Today we’re going to talk about the two key cryptographic features that maintain the integrity of all blockchains; cryptographic hash functions and digital signatures. Before we get into this topic allow us to clarify one thing. You do not have to know how these cryptographic features work to purchase, store and/or use cryptocurrencies. Most users have little to no understanding of the underlying technology that protects the integrity of blockchains. If the technical aspects of blockchain doesn’t interest you, feel free to skip this post.
The main benefit of understanding blockchain cryptography is that you will develop a more complete understanding of how blockchains works and will be better able to communicate it to friends and family who will undoubtfully have tons of questions. Also, it’s a super awesome technology!
Before we begin let me introduce you to the guy who makes all of this possible.
While their exact origin is debated, hash functions started to gain traction back in the 1960’s when researchers realized their potential in the budding field of computing. A hash function is a type of function that returns a string of characters of a fixed size from a dataset of an arbitrary size. Cryptographic hash functions are hash functions that have some application in cryptography and have some unique properties that make them extremely useful:
- They are deterministic. That is, the same input always produces the same output.

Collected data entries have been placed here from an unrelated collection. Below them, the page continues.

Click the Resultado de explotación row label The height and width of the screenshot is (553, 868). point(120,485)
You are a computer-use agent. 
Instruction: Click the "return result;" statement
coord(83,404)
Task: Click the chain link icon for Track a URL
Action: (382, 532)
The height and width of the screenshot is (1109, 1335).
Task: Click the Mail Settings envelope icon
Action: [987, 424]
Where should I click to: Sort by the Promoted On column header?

- Small changes in the input results in a dramatic changes in the output.
- They are quick to compute.
- They are “one-way functions”. That is, it is extremely difficult to determine an input if you are given the output.

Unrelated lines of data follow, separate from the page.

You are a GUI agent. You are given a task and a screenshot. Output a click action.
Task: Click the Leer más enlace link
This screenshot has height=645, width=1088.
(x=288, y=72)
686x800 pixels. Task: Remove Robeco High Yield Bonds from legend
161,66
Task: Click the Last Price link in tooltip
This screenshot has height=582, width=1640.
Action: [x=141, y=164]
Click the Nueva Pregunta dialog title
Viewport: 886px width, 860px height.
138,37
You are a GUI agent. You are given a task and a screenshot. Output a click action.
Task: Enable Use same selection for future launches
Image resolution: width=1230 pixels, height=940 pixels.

SHA (Secure Hash Algorithm) is a family of hash functions published by the US National Institute of Standards and Technology. Most blockchains use either SHA or similar cryptographic hash functions to secure the flow of information. Bitcoin uses SHA-256. You can check out how SHA-256 works and play with this hash function on this website. We highly recommend you try this out for a few minutes as it will make the next section a lot easier to follow.
Cryptography and Passwords
To understand one of the key use cases of hash functions, lets start with a simple example. Lets say 2017 Average Jane and Joe are both members of a secret cult and the only way to prove their membership to each other is by stating a secret password.
Jane could check if Joe is a member of the secret cult by asking him to state the password but there’s a problem with this; Joe doesn’t want to give away the password since he has no way of knowing if Jane is a member or not!
The solution to their problem is a hash function like SHA-256. Lets say the actual password is:
“Support the creators of this blog if you find their content educational”
To prove their secret cult membership to each other, Jane and Joe could both insert the passphrase into the hash function (try it out for yourself) and compare the resulting hash:
By comparing the hash instead of the actual password, Jane and Joe can check each others passwords without actually revealing it. If one of their passwords is even slightly different, the resulting hash will be completely different:
Cryptographic Hash Functions in Blockchains
You’ll remember from our first post that unconfirmed transactions that are broadcast to a blockchain network go into the unconfirmed transaction cloud.
From here, thousands of nodes in the blockchain network compete by rearranging the transactions in the unconfirmed transaction cloud in an effort to solve a special puzzle.
Note. the below describes how the Proof of Work (PoW) consensus algorithm works. PoW is used by the Bitcoin and Ethereum blockchains.
What these nodes are actually doing is packaging up unconfirmed transactions into a block (like adding rows to a spreadsheet), then adding a random number to the end of the block.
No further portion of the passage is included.